### DOCUMENT
══════════
The sem function is a wrapper for the more general lavaan function, using the following default arguments: int.ov.free = TRUE, int.lv.free = FALSE, auto.fix.first = TRUE (unless std.lv = TRUE), auto.fix.single = TRUE, auto.var = TRUE, auto.cov.lv.x = TRUE, auto.th = TRUE, auto.delta = TRUE, and auto.cov.y = TRUE.

Value

An object of class lavaan, for which several methods are available, including a summary method.

References

Yves Rosseel (2012). lavaan: An R Package for Structural Equation Modeling. Journal of Statistical Software, 48(2), 1-36. URL http://www.jstatsoft.org/v48/i02/.

Examples

## The industrialization and Political Democracy Example 
## Bollen (1989), page 332
model <- ' 
  # latent variable definitions
     ind60 =~ x1 + x2 + x3
     dem60 =~ y1 + a*y2 + b*y3 + c*y4
     dem65 =~ y5 + a*y6 + b*y7 + c*y8

  # regressions
    dem60 ~ ind60
    dem65 ~ ind60 + dem60

  # residual correlations
    y1 ~~ y5
    y2 ~~ y4 + y6
    y3 ~~ y7
    y4 ~~ y8
    y6 ~~ y8
'

fit <- sem(model, data=PoliticalDemocracy)
summary(fit, fit.measures=TRUE)
══════════
### SHORT TASK 1
Rewrite the sem function documentation from "The sem function" to "1-36. URL http://www.jstatsoft.org/v48/i02/.", swapping "wrapper" for "shortcut".
### SHORT TASK 2
According to the sem function documentation, what class of object does the sem function return?

### INFORMATION SHOWN
══════════
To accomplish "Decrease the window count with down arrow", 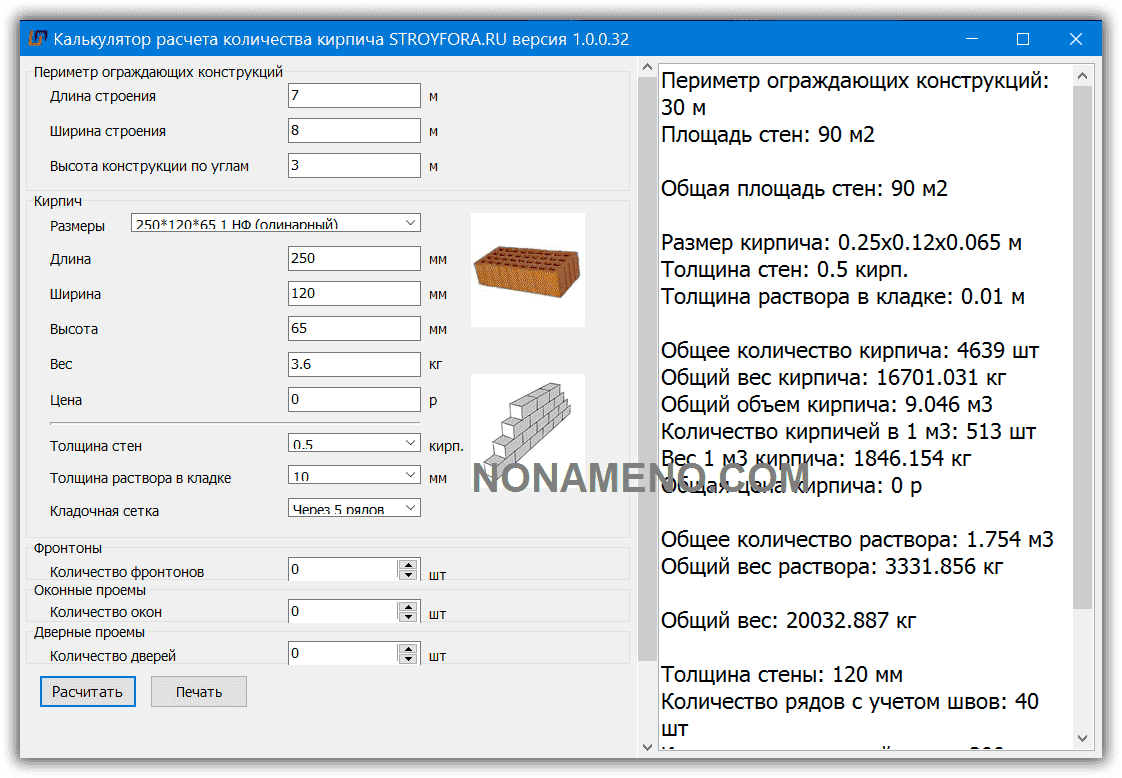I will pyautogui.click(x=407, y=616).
══════════
### TASK SOLUTION 1
The sem function is a shortcut for the more general lavaan function, using the following default arguments: int.ov.free = TRUE, int.lv.free = FALSE, auto.fix.first = TRUE (unless std.lv = TRUE), auto.fix.single = TRUE, auto.var = TRUE, auto.cov.lv.x = TRUE, auto.th = TRUE, auto.delta = TRUE, and auto.cov.y = TRUE.

Value

An object of class lavaan, for which several methods are available, including a summary method.

References

Yves Rosseel (2012). lavaan: An R Package for Structural Equation Modeling. Journal of Statistical Software, 48(2), 1-36. URL http://www.jstatsoft.org/v48/i02/.

### TASK SOLUTION 2
An object of class lavaan.